### Excerpt to read
23 February 2009

Intuition and the Senior Executive

In an age where management data has grown exponentially, executives are drowning in too much data. While the average manager still in the 1980´s had a limited amount of data, today´s managers are deluged by masses of data from multiple information sources.

In practice, however, most managers survive on pretty little information. Most of it is not even formalized data, but based on observations, random encounters, and informal exchange of experiences. Therefore, executives gauge their understanding of strategic and choice situations by checking with co-managers and with their own intuition.

The information from such non-formal data sources act as an important anchor for decision making. Whereas, formal data only supports the decision, or - with clever, disciplined managers - serves as a counter-test or check, in case the decision turns out wrong in the end anyway.

Realistically, managers are by far not the impartial information processors that compute the "objective" data and then spit out the right decision. Still, it is troubling to see managers blindly following the trend to just decide on their mood or feelings only. The best managers exercise a kind of disciplined intuition that contains both data and a feeling for the right direction.

What is required for the success of such "disciplined intuition" as a basis for decision making?

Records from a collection
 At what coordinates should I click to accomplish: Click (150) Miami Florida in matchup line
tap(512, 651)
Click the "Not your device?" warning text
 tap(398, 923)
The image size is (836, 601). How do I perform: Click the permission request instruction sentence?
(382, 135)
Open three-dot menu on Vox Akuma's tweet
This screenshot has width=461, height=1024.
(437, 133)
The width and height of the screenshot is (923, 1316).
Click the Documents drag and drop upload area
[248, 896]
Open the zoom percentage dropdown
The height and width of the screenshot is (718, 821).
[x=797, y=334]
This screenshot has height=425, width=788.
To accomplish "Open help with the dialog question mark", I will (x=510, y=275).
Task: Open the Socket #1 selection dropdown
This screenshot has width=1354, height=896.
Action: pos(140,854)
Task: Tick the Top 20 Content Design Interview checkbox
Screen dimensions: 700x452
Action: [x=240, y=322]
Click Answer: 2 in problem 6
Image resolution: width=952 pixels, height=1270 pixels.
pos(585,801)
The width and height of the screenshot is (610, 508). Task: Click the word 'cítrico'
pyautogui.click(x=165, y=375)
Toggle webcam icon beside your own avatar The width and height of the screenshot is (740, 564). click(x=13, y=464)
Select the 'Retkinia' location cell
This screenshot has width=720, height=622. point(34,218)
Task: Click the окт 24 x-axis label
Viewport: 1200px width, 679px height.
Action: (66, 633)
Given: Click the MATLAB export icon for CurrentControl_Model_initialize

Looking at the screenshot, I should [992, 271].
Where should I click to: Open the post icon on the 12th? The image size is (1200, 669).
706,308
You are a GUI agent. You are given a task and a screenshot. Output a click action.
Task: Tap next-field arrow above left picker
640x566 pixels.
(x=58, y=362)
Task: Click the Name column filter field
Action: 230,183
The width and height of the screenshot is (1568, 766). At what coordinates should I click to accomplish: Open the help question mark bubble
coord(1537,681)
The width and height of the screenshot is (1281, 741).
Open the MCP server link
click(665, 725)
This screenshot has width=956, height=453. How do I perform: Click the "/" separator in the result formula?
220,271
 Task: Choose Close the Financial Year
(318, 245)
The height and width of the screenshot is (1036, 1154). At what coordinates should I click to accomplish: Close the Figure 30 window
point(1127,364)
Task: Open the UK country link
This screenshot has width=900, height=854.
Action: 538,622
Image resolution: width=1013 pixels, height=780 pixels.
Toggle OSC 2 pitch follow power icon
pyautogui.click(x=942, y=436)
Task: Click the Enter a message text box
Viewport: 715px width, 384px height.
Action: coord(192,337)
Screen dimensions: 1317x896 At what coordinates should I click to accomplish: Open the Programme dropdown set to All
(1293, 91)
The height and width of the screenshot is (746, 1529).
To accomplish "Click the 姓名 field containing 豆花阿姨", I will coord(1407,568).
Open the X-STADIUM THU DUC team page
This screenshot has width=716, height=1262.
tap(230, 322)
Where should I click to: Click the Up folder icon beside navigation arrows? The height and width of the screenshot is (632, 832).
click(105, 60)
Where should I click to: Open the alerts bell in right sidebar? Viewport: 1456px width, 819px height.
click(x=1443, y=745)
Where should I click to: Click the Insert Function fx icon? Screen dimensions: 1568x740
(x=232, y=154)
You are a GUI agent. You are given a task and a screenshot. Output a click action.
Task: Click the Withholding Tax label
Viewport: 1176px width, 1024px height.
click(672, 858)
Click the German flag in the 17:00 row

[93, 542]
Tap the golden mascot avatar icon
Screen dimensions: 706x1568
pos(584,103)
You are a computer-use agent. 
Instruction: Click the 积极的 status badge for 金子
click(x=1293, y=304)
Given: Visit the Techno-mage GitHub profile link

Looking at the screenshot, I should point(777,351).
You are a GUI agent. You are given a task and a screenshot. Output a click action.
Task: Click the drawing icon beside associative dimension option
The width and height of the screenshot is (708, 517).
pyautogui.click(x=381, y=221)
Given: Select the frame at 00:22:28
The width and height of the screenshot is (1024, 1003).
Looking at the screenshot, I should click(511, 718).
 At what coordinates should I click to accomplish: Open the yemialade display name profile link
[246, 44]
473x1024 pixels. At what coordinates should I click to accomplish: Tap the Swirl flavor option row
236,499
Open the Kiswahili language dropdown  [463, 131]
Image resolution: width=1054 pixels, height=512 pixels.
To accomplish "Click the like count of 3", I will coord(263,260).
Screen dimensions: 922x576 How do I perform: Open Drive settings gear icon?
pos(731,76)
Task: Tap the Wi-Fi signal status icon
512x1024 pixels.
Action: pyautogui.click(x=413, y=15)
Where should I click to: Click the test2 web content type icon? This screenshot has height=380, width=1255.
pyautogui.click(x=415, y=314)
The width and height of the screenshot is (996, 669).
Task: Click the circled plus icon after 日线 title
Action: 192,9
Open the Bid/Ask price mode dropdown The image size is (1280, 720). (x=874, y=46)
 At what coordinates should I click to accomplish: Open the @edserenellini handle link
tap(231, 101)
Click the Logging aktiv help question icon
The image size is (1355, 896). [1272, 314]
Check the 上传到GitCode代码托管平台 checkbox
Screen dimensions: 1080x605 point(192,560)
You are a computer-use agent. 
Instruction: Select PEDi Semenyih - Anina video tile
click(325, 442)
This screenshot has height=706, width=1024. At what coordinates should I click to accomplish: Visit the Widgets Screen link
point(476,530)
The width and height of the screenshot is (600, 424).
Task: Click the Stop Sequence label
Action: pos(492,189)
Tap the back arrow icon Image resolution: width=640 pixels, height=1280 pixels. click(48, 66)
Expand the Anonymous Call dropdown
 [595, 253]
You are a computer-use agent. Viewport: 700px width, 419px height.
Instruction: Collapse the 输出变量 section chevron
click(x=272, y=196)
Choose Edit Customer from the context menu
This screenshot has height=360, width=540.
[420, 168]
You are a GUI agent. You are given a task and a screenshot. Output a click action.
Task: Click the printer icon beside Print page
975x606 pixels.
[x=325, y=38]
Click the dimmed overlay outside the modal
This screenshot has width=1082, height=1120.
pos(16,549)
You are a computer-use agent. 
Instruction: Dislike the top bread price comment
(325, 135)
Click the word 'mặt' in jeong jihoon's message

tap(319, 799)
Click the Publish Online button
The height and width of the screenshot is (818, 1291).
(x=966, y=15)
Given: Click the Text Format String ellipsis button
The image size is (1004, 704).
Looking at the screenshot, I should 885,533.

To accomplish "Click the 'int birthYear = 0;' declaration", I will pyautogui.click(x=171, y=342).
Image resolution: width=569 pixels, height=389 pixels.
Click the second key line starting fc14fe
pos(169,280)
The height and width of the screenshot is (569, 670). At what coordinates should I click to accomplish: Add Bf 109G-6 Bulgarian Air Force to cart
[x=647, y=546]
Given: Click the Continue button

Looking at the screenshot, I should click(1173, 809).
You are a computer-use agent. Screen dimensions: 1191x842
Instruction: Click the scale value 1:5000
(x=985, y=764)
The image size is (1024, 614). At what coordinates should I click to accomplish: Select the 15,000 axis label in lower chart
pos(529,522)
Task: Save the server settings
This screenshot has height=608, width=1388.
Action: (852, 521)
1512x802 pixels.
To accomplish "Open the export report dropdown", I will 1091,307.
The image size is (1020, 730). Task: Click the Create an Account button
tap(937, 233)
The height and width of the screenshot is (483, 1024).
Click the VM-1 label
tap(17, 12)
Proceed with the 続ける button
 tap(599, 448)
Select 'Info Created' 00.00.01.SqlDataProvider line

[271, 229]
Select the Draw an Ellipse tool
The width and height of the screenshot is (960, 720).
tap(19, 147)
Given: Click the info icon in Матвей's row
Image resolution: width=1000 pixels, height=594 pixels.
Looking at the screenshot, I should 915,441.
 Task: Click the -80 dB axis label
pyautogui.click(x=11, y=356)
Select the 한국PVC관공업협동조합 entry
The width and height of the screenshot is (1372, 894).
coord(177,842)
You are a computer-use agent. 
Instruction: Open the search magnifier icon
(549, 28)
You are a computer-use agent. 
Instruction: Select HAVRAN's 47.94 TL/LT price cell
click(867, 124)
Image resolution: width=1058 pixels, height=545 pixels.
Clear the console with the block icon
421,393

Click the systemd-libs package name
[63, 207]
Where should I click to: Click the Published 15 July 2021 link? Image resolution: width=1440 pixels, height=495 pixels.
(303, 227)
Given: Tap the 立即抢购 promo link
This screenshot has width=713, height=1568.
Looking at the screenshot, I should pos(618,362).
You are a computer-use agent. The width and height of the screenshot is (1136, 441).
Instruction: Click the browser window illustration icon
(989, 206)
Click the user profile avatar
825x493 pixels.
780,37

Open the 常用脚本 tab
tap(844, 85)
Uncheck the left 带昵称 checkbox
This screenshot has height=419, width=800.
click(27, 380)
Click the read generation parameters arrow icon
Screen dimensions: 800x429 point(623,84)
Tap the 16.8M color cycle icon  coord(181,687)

### Required work
• A. According to the piece on intuition and the senior executive, why do executives check their understanding of strategic and choice situations with co-managers and their own intuition? Answer in one to three sentences.
• B. Continue the piece on intuition and the senior executive from its final sentence.
The records have no connection to the text about intuition and the senior executive.

### Answers to the exercises
• A. In practice, most managers get by on very little information. Most of it is not formalized data but comes from observations, random encounters and informal exchanges of experience. Because of this, executives check their understanding with co-managers and their own intuition.

• B.
  1. First of all, the executive needs to have enough experience (10 or more years) to develop such a gut feeling for the right "patterns" of how things work, i.e. expertise
  2. Also, executives need to have the freedom to fail; more exactly, they need to be able to make mistakes and learn through trial and error; see here
  3. Executives then need to be part of networks, where they can sound off their ideas and feelings with congenial colleagues; free, open discussion is critical, whereas singular decision making easily leads to disaster; see here
  4. Intuition needs to be disciplined with rigorous thinking and testing, otherwise the executive manages the business to the ground, see Drucker´s warning: “I believe in intuition only if you discipline it. The ´hunch´ artists, the ones who make a diagnosis but don´t check it out with the facts, with what they observe, are the ones, who, in medicine, kill people and, in management, kill businesses.”

Hopefully, then, managers are leading with both experience and data. One alone would lead to disaster and crisis, only together they show the path to performance and success.